A las 11:00 horas de ese jueves llegué al CIMEQ. Todo marchaba a pedir de boca. Henry y Victoria parecían haber recuperado por completo la capacidad de comunicarse con su madre. Las autoridades cubanas le dijeron a Nina que podía permanecer en la isla el tiempo que deseara. Sin embargo, ella aseguró que estaba tan satisfecha con la forma en que los niños habían reaccionado, que deseaba regresar con ellos a casa cuanto antes, de ser posible la mañana del día siguiente. No hubo inconveniente: si ese era su deseo, le darían todas las facilidades para partir el viernes. Le propuse a Nina llevar a Henry y Victoria a nadar y jugar un rato. Le gustó la idea. En compañía de Alexis, el joven marinero, nos trasladamos a una casa cercana. Le llamé al Comandante para invitarlo a almorzar con nosotros. Aceptó. A las 13:00 horas se unió al grupo. Saludó con mucha deferencia a Nina. Con sencillez y emoción, ella le dio las gracias por la prontitud de su respuesta, la eficacia del rescate y la atención que le brindó a sus hijos.

Nos sentamos a almorzar. Mientras los niños jugaban, abordamos el tema del padre detenido. Lo hicimos, claro, con la mayor discreción. Sin embargo, de pronto Henry se acercó a la mesa. "¿De qué hablan?", preguntó. "Sobre la historia y el arte", respondió Castro. "Me estás mintiendo", dijo Henry. Con una amplia sonrisa, el Comandante se rindió a la evidencia y sin más emprendió una cálida conversación con Henry, a la que Nina se sumó gustosa.

Ese día, el periódico oficial de Cuba, el Granma, publicó en primera plana los pormenores del secuestro y el ulterior rescate de los niños. Le pedí a Nina y al Presidente Castro que pusieran sus firmas en un ejemplar.

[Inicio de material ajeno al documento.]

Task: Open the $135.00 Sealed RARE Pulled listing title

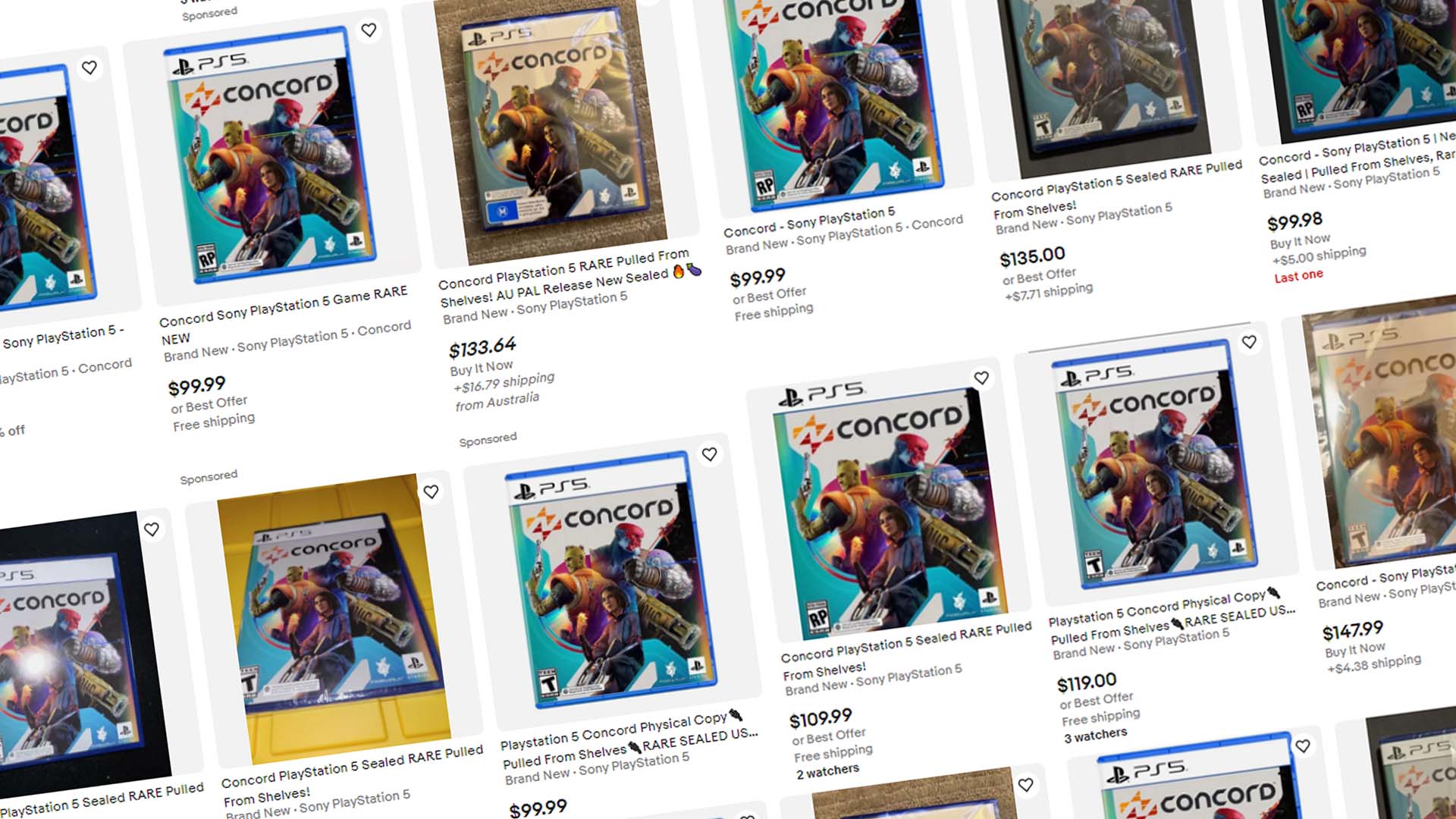Action: [x=1117, y=187]
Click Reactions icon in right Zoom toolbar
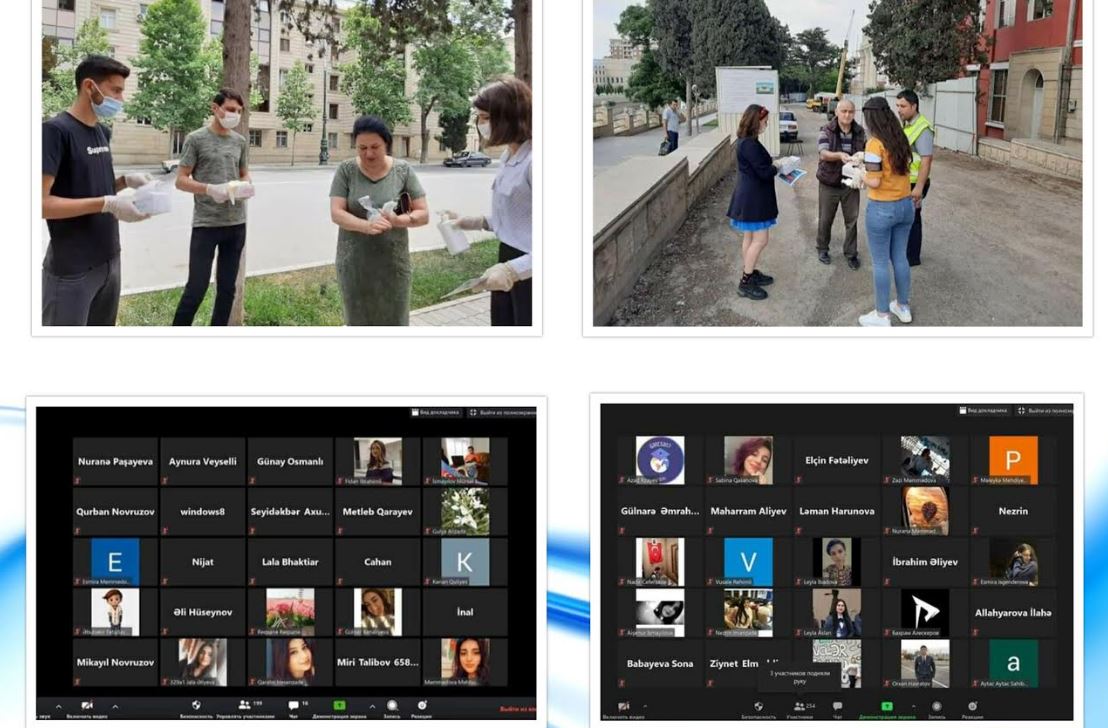1108x728 pixels. 970,708
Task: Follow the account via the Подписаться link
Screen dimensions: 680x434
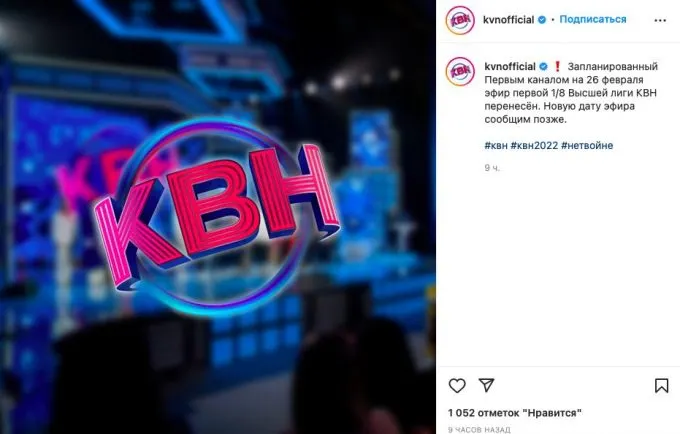Action: (x=593, y=20)
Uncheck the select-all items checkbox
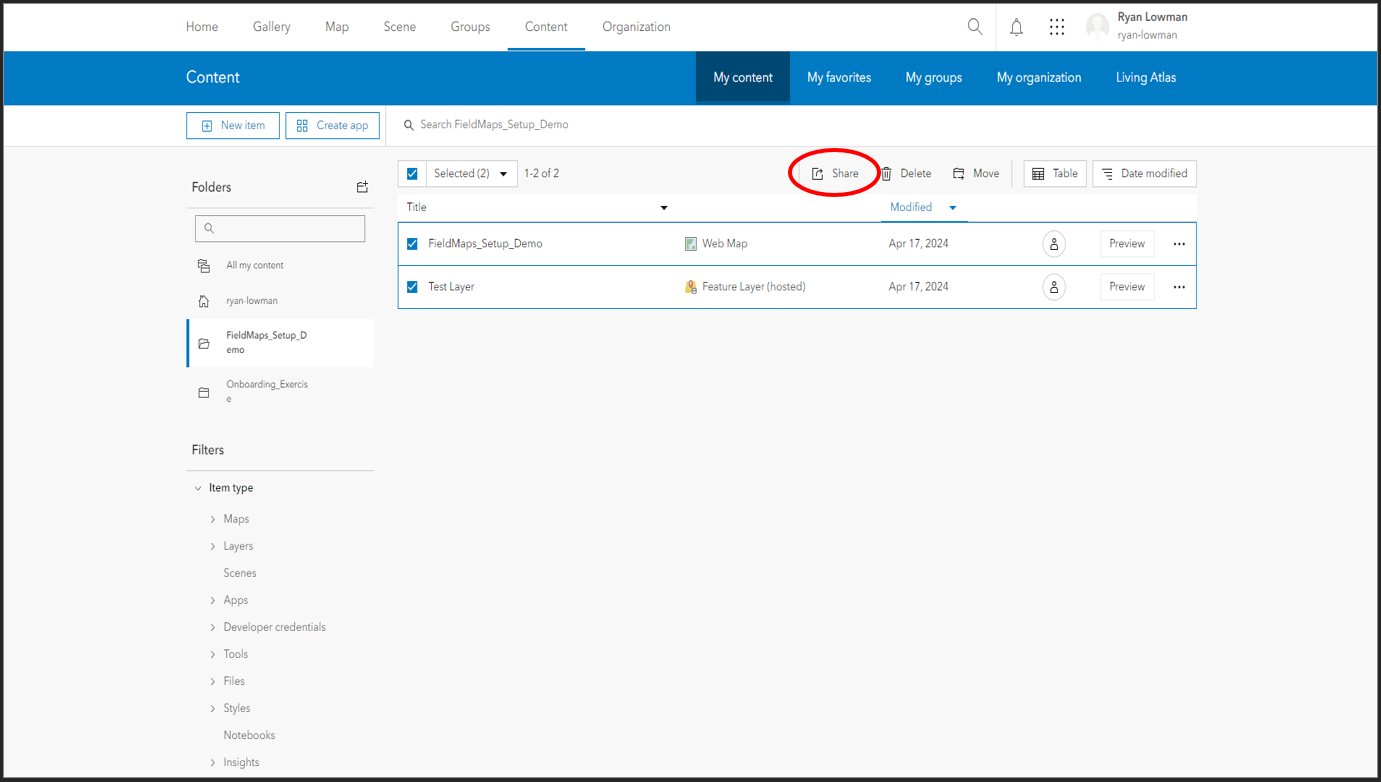This screenshot has height=782, width=1381. [x=411, y=172]
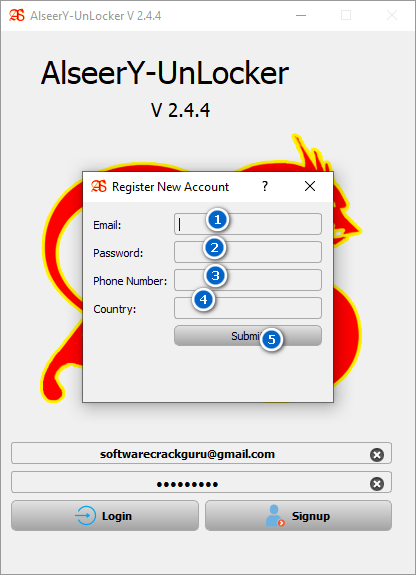Image resolution: width=416 pixels, height=575 pixels.
Task: Minimize the AlseerY-UnLocker window
Action: point(301,15)

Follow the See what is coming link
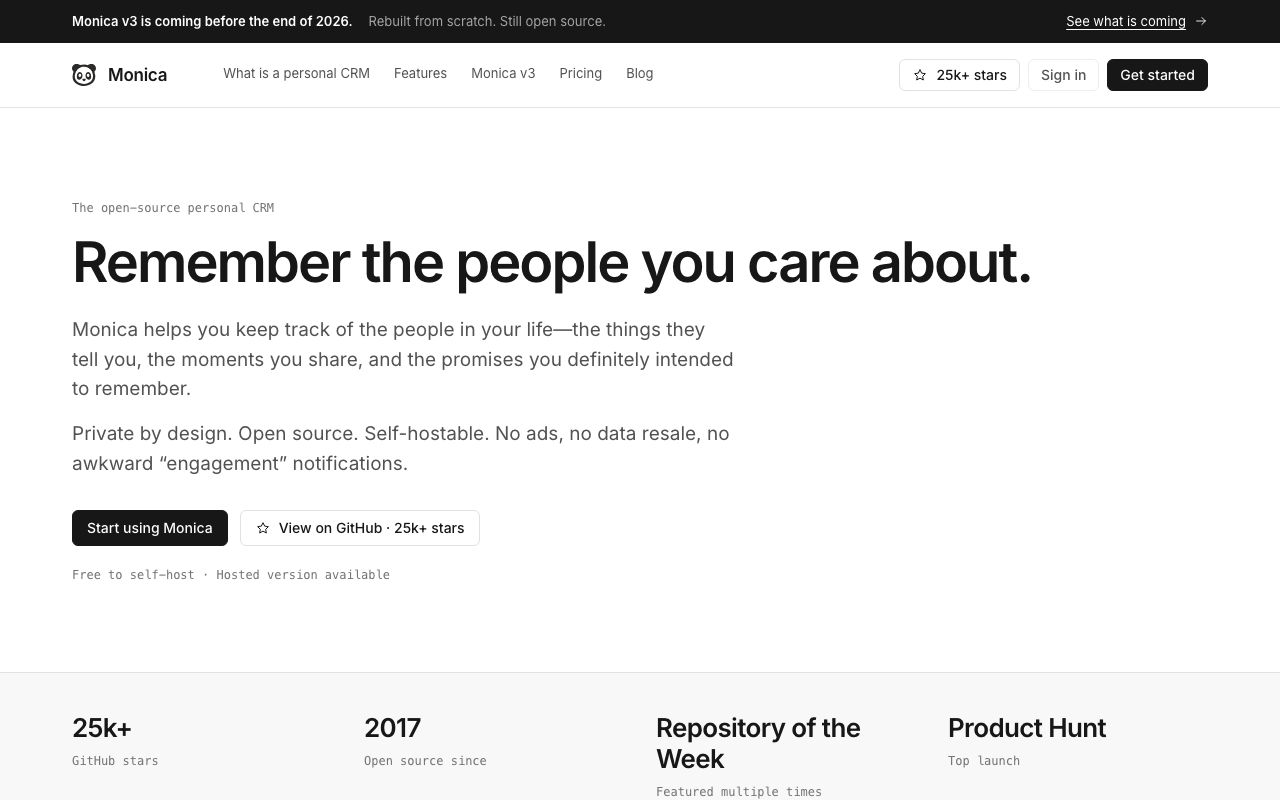coord(1126,21)
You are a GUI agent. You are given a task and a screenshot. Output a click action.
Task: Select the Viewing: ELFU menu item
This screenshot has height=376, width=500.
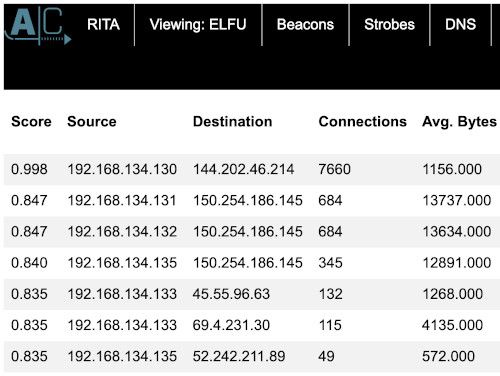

Lo conservo enmarcado, como testimonio de esos días singulares.

Yo tenía que dejar la isla esa misma tarde para acudir a una cita en Houston el viernes. Me disculpé con el Comandante y con Nina. Hacia las 16:00 horas salí de la casa. En un gesto fraternal y generoso, el Comandante ofreció acompañarme al aeropuerto. Nos despedimos en la escalerilla del avión que me condujo a la Ciudad de México.

Antes, todavía en aquella casa de La Habana, le dije adiós a Nina con un sentimiento en el que se mezclaban la emoción y una cierta nostalgia. No obstante, ambos sabíamos que a lo largo de aquellas horas intensas se habían formado lazos indestructibles. Ella, en compañía de sus hijos y de Andrés Antonius, partió a Estados Unidos el viernes 27 por la mañana. Ese mismo día llegaron a Boston. Por la noche Nina y sus hijos estaban, por fin, en casa.





La vida sigue





Henry, Victoria y Nina regresaron al mismo pequeño poblado al norte de Boston. Los niños han vuelto a la escuela. Gracias al empeño de Nina, quien hizo un esfuerzo adicional para pagarles clases particulares, lograron reincorporarse al grupo escolar que habían dejado un par de años antes. Como es lógico, la odisea vivida los ha marcado. Ambos tienen un largo camino por delante. El tiempo y la experiencia les ayudarán a entender el sentido de aquel largo y azaroso viaje, así como a valorar con criterios propios el comportamiento de su padre. Wissa permanece en Cuba, sometido a juicio por el delito de secuestro.

Nina ha vuelto a sus labores de tiempo parcial. Trabaja durante las horas en que los niños están en la escuela. También se ocupa de contar y analizar su historia en diversos foros, para impedir que en el futuro otros sufran una experiencia similar. De vez en cuando converso con ella por teléfono. Me alegra constatar que conserva su entereza y su calidez. No puedo, sin embargo, dejar de percibir en ella los resabios de la intensa zozobra que le tocó vivir.

Hace poco, mientras conversábamos, interrumpió el diálogo:



"Espera un momento porque no veo a los niños. Andan en el jardín y hace un momento estaban junto a un árbol... no los veo. Creo que están atrás del árbol... sí, ahora los veo... ahí están". Nina también tiene, de vuelta a casa luego de su accidentada travesía, un camino por recorrer. Esta vez, la meta es fortalecer los lazos de amor con sus hijos y recuperar la calma. Conociéndola, estoy seguro que recorrerá ese camino armada del entusiasmo y valor que construyó durante esta odisea llena de drama y solidaridad humana.